(SUPPLIED MATERIAL Opens)
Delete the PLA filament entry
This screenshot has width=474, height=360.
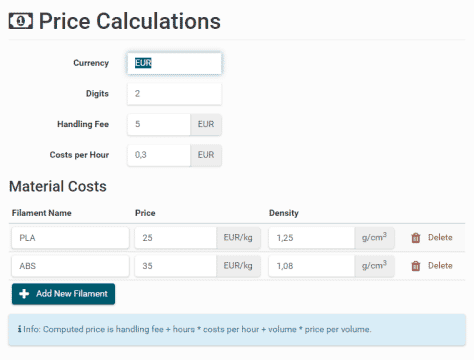[432, 238]
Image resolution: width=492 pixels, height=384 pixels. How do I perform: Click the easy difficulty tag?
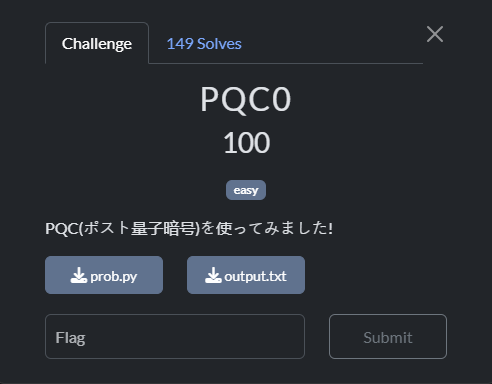tap(246, 190)
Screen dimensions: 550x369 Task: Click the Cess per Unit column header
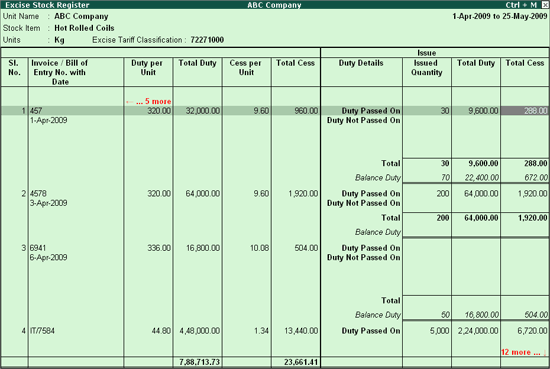(x=246, y=68)
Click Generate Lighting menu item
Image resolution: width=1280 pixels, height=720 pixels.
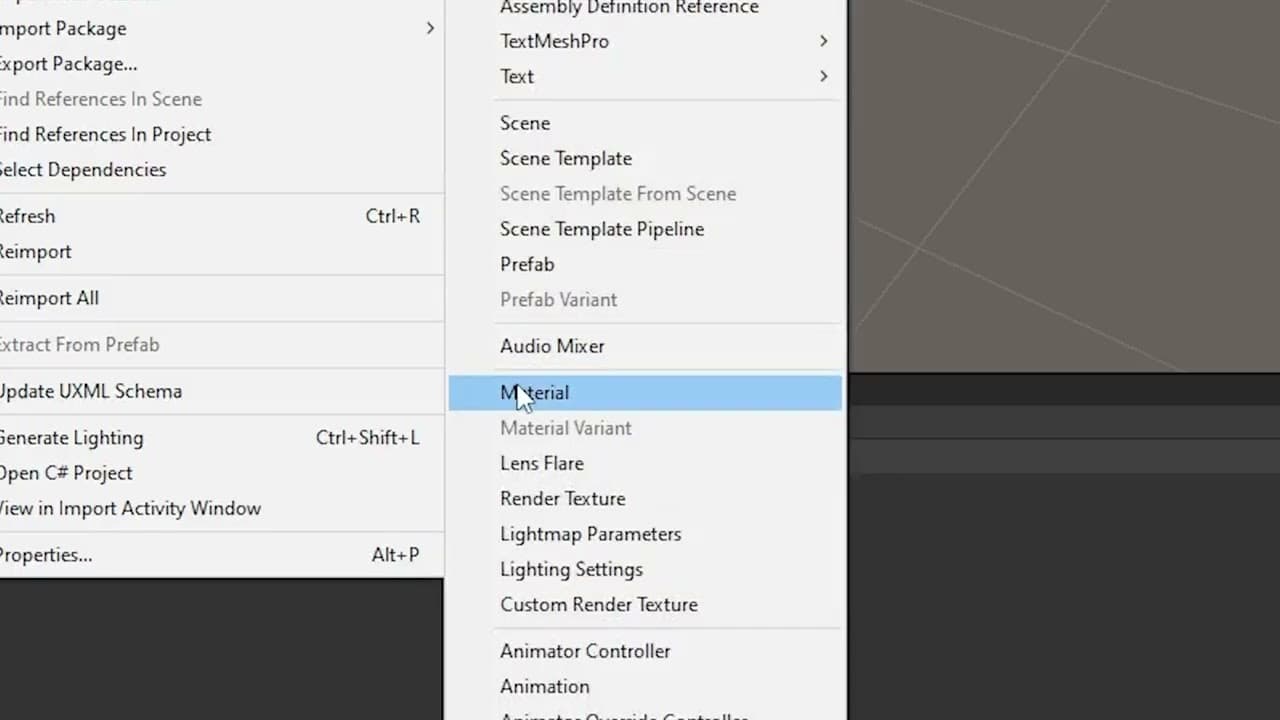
(SUPPLIED MATERIAL Closes)
WORK TO BE COMPLETED –
All of the entries above should be copied exactly, with the images left out.

EXPECTED OUTPUT –
Delete the PLA filament entry
This screenshot has width=474, height=360.
[432, 238]
Image resolution: width=492 pixels, height=384 pixels. How do I perform: Click the easy difficulty tag?
tap(246, 190)
Screen dimensions: 550x369 Task: Click the Cess per Unit column header
(x=246, y=68)
Click Generate Lighting menu item
Image resolution: width=1280 pixels, height=720 pixels.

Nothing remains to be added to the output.